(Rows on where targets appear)
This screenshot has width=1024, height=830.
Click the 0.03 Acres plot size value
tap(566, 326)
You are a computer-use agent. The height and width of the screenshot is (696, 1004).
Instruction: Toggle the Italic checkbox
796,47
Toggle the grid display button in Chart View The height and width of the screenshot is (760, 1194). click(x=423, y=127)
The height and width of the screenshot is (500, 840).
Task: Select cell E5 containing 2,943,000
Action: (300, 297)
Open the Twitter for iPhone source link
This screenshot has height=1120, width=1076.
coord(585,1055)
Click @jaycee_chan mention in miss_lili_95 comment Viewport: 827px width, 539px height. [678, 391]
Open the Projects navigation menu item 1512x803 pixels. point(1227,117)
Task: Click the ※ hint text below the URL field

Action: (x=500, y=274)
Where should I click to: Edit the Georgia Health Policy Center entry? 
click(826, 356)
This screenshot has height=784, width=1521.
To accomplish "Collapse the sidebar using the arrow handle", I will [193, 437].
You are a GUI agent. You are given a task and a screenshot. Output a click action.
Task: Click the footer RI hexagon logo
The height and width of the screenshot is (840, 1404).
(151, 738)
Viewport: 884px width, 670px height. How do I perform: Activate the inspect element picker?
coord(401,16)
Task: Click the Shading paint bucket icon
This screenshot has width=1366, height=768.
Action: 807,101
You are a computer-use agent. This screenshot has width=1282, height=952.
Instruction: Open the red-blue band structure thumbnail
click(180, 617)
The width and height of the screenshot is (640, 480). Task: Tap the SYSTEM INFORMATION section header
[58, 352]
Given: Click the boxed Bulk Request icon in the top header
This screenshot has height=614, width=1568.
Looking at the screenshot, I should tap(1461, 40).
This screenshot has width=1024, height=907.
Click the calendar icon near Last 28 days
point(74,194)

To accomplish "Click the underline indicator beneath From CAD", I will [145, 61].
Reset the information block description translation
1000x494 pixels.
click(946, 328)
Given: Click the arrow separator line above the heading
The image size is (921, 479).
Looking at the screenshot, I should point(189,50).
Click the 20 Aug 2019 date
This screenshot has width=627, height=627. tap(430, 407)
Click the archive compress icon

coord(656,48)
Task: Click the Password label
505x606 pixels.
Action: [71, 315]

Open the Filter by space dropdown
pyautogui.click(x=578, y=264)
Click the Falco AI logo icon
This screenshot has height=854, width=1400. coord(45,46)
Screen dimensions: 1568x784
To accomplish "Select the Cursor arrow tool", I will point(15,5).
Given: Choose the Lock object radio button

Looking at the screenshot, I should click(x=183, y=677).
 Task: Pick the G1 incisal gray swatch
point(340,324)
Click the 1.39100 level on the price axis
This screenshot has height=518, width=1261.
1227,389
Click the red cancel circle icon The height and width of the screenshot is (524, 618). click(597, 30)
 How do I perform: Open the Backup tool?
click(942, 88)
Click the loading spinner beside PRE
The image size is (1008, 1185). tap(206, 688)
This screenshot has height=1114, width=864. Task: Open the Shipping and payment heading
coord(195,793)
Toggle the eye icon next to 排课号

_CHALLENGE_
Reproduce the rows above verbatim, starting at the line containing "Click the 1.39100 level on the price axis" and ending with the last row.

_SOLUTION TO THE PROBLEM_
Click the 1.39100 level on the price axis
This screenshot has height=518, width=1261.
1227,389
Click the red cancel circle icon The height and width of the screenshot is (524, 618). click(597, 30)
 How do I perform: Open the Backup tool?
click(942, 88)
Click the loading spinner beside PRE
The image size is (1008, 1185). tap(206, 688)
This screenshot has height=1114, width=864. Task: Open the Shipping and payment heading
coord(195,793)
Toggle the eye icon next to 排课号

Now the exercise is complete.